A viral Twitter thread is sparking conversation about the difficulties women face when seeking a diagnosis and treatment for their chronic illnesses.
In a tweet, writer Suzannah Weiss asked women how long and how many doctors it took them to get diagnosed. She listed her own experience with 17 different doctors she sought care from over an 11-month period, and “wrote down what each did to show what [patients] go through just to begin to heal.”
Weiss’ thread highlights how critical it is for medical professionals to take their patients seriously and trust they know their body best – regardless of gender identity, race, sexual orientation, or religion.
Throughout history, women have been diagnosed with “hysteria” or told their physical symptoms are due to mental illness. This false notion that women are “overreacting” or don’t understand their bodies has resulted in women not being believed or taken seriously. Sexism continues to be widely prevalent in medicine, with the National Pain Report reporting in 2014 that over 90 percent of women with chronic pain feel the health care system discriminates against female patients.
Weiss’ doctors’ responded to her health concerns differently, from brushing off her symptoms as a mental health issue; prescribing medications, treatments and lifestyle changes that were not just ineffective, but often harmful; to dismissing her symptoms entirely. For many women with chronic illness, these experiences sound painfully familiar.

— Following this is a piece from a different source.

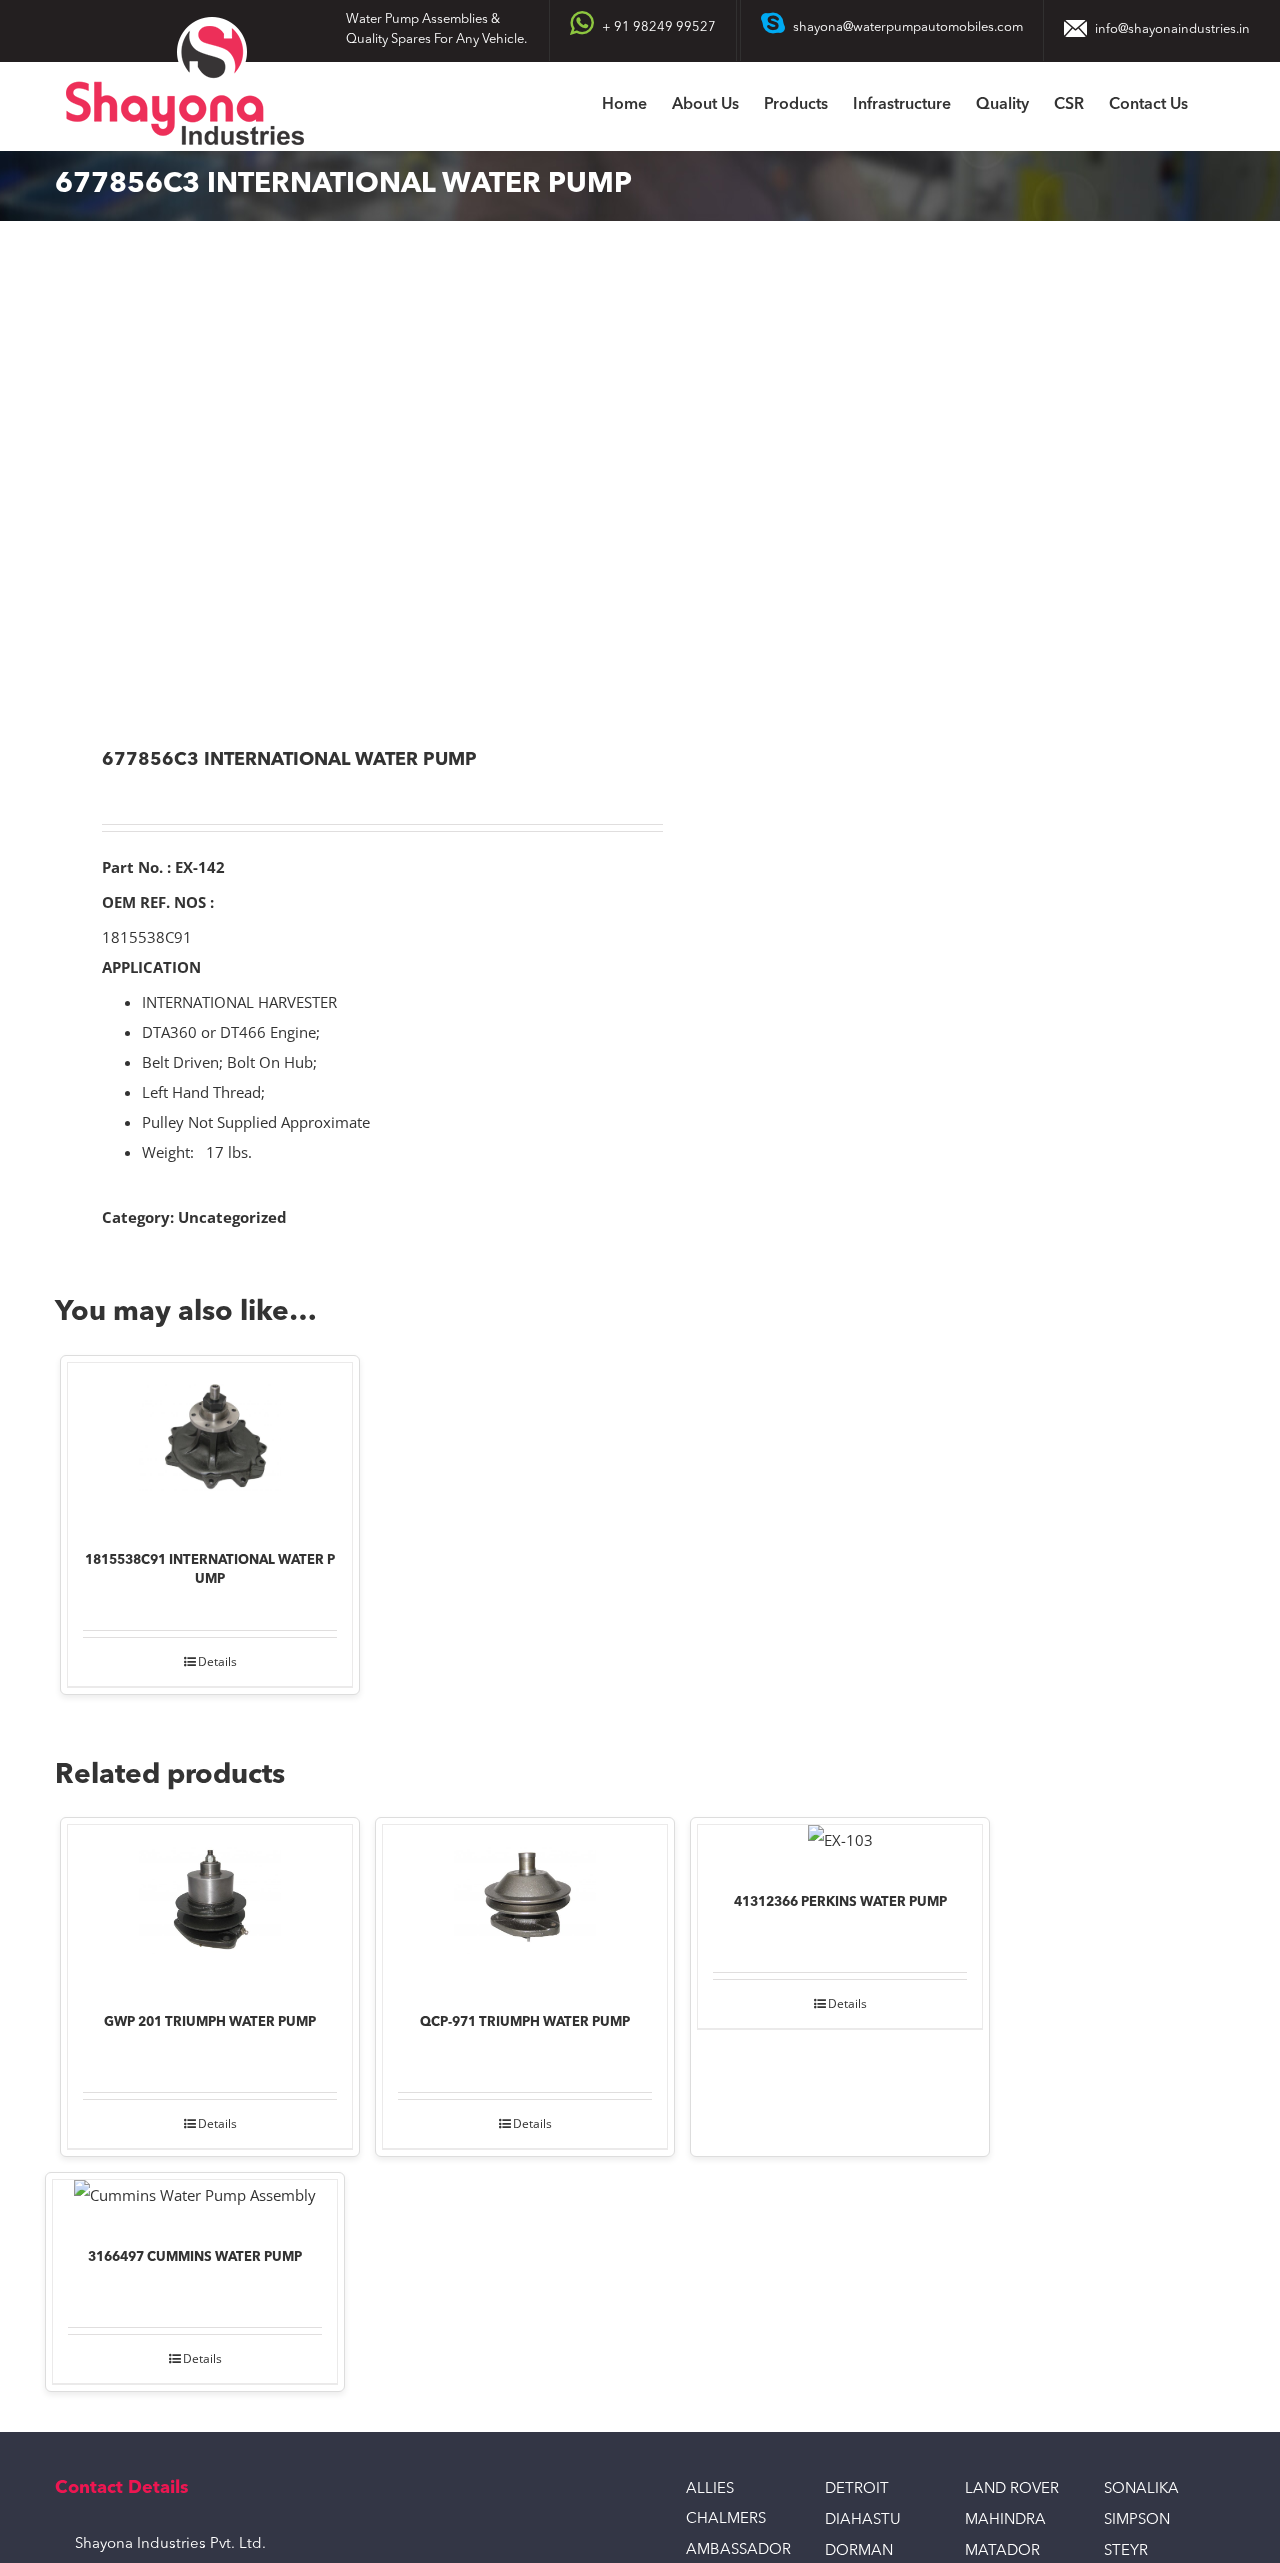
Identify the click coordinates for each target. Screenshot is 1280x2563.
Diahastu (863, 2520)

“We get called hypochondriacs when what we really are is empowered & determined to love & care for ourselves,” Weiss wrote.
Other women were quick to chime in on Twitter and share their own stories of struggling to obtain a diagnosis.
In her essay “What Physicians Need to Realize About Sexism in the Chronic Illness Medical Community,” Mighty contributor Sofia Ana discusses the importance of medical professionals listening to their patients and fostering “open, honest communication” so that female patients feel mentally and physically comfortable and have their concerns addressed. She said:
“Our doctors and other medical caretakers need to notice the dedication and determination we have when it comes to our health. They need to take us seriously, they need to treat us with compassion and empathy. Rather than belittling our feelings and minimizing our symptoms, they can be inspired by our strength and work to give us a less discriminatory, happier, more stable experience dedicated to keeping us the healthy human beings we deserve to be.”
If you can relate to the experiences of the women above, know you are not alone, and you deserve to be respected and listened to no matter what.
“Just because a doctor says something doesn’t make it true,” Weiss explained to The Mighty, adding:
“You know your body better than anyone else. If what a doctor tells you seems off, get another opinion. Then another. Especially if they’re telling you nothing’s wrong when you know there is, and especially if they’re telling you it’s anxiety or depression when you know there’s something more. This is something women deal with in medical settings all the time, so be wary of it and trust your intuition, even if it seems like nobody else is on your side. Don’t let anyone tell you you’re being dramatic or the problem isn’t serious. If it’s impacting your quality of life, it is. You deserve to feel completely well. Don’t settle for anything less.”
To keep the conversation going, Weiss created a new hashtag, #MyDoctorSaid, to shine a light on the hurtful and ignorant comments some medical professionals make.